He's 18. He's Jewish with dual Israeli and American citizenship and lives in southern Israel. But now his home, at least temporarily, is a jail.
The Israeli teenager was arrested Thursday in connection with the dramatic spike in bomb threats against Jewish community centers in the US over the past few months.
"They suspect him of perpetrating more than 100 of those threats," says Ron Kampeas, Washington bureau chief for the Jewish Telegraphic Agency, a global wire service that serves Jewish community newspapers and media. The Anti-Defamation League estimates that since January, there have been more than 150 bomb threats targeting a range of Jewish institutions in the US and Canada. The Israeli teen is also accused of a series of threats made in Europe, Australia and New Zealand in the past six months.

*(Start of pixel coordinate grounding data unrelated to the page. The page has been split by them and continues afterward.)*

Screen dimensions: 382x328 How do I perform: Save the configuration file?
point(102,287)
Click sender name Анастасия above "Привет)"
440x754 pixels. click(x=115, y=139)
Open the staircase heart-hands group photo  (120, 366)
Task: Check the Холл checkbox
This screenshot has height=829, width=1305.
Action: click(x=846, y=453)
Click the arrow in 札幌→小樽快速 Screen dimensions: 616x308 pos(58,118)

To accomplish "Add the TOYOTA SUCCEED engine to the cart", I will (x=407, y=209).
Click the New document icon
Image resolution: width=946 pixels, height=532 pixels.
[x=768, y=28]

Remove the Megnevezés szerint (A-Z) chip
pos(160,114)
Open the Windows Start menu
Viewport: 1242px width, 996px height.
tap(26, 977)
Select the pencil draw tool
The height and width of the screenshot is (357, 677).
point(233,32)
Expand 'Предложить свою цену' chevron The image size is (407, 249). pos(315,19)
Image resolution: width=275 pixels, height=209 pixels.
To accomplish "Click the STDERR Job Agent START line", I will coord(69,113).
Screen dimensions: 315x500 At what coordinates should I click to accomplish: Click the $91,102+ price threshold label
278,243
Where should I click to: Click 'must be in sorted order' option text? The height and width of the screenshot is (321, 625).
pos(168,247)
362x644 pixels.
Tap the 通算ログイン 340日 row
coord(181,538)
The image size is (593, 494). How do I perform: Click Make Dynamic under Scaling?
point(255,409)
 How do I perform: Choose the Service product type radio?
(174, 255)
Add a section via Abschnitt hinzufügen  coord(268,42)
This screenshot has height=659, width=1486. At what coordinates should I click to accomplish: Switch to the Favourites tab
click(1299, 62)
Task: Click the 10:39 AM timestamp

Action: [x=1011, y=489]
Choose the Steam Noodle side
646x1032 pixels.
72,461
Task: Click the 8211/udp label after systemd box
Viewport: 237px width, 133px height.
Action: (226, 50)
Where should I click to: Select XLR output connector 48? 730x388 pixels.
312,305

Kampeas says it's telling that the 18-year-old was arrested by Israel's fraud unit. "He spoofed his location using technology that masks his caller ID," he says.
An article in The Daily Beast by convicted computer-hacker-turned-journalist Kevin Poulsen goes into detail about how the teenager used the digital currency bitcoin, Google Voice and a range of other technologies to make himself untraceable — until he made a mistake.
"On one occasion, he forgot to trace his internet connection through a proxy server, and that's what allowed police to trace his IP address," says Kampeas, referring to the identifying code assigned to a computer on a network.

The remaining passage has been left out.